If you look at every referenced link given in an infographic, like I have been doing for a year, you know many infographics are poorly sourced. What do I mean by that?
- Some infographics have no citations whatsoever, but the numbers and ideas they share are not theirs. That’s plagiarism and stealing. No go.
- Some infographics hit many citations of original work, but if you look closely enough, not every stat is represented.
Close, but not close enough. - Some have every number cited, but the citation simply goes to another infographic or collection of stats and do not quote the original work. Do the hard work and find the right citation.

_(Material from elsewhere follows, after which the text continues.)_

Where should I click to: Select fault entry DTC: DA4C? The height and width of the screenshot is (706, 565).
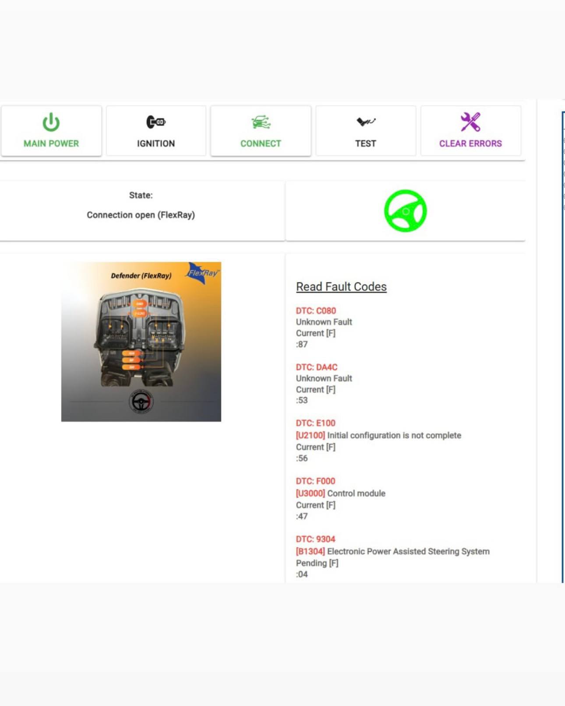tap(316, 367)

- Finally, some cite correctly where the numbers come from, but within the context of what was originally said actually does not support what the infographic is sharing. Example, a study quoted a percentage of people that didn’t like a marketing process which was shared, but the study was showing how marketing is failing and the infographic was using it to show how marketing on social media is winning.
It makes it bad business to go and use infographics if they can’t hold to good content. They have to do better, all of them, or it brings down the whole category of infographics.
Simon L Smith says
I know it’s not what this site is all about, but MANI was hoping that you did this as an infographic!
😉
Eric Dye says
LOL
Jeremy Smith says
🙂
Tim Baker says
I feel like this post would be better suited as an Infographic.
Eric Dye says
ZING!
Jeremy Smith says
Wah wah. Now making infographics, that’s a whole other thing.
Victory Church of Red Deer says
If it was made into an infographic it must be true!